Furthermore, ADB report mentioned that the rent seeking took place when uncompensated value was extracted from others by manipulating the economic environment. Rent-seeking opportunities exist in all societies and come in different forms (from creating economic distortions through favouritism to share value manipulation). In Pakistan, because of the low salaries and lack of accountability, public servants indulge in rent-seeking activities that have a direct impact on the poor by reducing their disposable income after rents have been extracted from the system.
Another major cause of rent seeking in the public sector is low budgets for the operational costs of running public services. These low budgets encourage rent-seeking behaviour so that operational costs can be funded.
ADB suggested that to improve the coverage and quality of services, water supply, sanitation, road construction, and maintenance could be partially provided by the private sector. The potential for public-private partnerships is being explored.
The second phase of Punjab Resource Management Programme will help the government to work more closely with the private sector by facilitating governance structures in specific sectors, amending rules and laws governing such activities, and establishing institutional arrangements to improve links with institutions such as the Punjab Health Foundation.

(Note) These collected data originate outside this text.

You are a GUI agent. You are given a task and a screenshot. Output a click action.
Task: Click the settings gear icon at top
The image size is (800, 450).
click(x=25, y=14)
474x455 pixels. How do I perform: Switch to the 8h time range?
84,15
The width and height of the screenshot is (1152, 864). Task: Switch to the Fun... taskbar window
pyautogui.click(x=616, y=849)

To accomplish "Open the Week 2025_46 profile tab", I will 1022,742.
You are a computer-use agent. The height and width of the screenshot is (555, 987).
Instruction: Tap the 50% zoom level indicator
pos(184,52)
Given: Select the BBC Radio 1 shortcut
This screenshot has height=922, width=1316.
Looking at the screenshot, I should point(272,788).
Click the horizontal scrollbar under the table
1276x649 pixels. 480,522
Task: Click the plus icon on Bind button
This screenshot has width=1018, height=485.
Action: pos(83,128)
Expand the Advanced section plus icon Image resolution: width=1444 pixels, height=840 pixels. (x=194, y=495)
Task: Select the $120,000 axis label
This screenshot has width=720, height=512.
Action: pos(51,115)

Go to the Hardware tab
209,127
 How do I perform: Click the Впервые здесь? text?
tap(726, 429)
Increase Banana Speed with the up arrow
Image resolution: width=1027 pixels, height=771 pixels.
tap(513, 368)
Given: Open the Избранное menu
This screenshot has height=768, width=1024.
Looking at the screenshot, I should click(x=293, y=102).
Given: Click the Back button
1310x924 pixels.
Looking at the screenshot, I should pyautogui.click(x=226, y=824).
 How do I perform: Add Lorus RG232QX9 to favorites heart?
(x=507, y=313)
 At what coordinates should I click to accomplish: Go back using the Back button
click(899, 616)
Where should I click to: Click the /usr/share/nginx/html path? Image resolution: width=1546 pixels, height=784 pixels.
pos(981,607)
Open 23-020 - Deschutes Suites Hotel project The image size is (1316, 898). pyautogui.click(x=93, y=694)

PRMP will work with the provincial government to further reduce direct public sector involvement, especially through an action plan to restructure public sector organisations owned by provincial government.
Although, the Punjab Local Governance Ordinance (LGO) was promulgated in 2001, putting administrative and institutional changes in place would take time.
Local governments had been empowered to take over a number of important functions, especially those related to provision of local public services. Significant changes are still needed in the administration, institutional structure, and in rules, regulations, and laws related to local administration.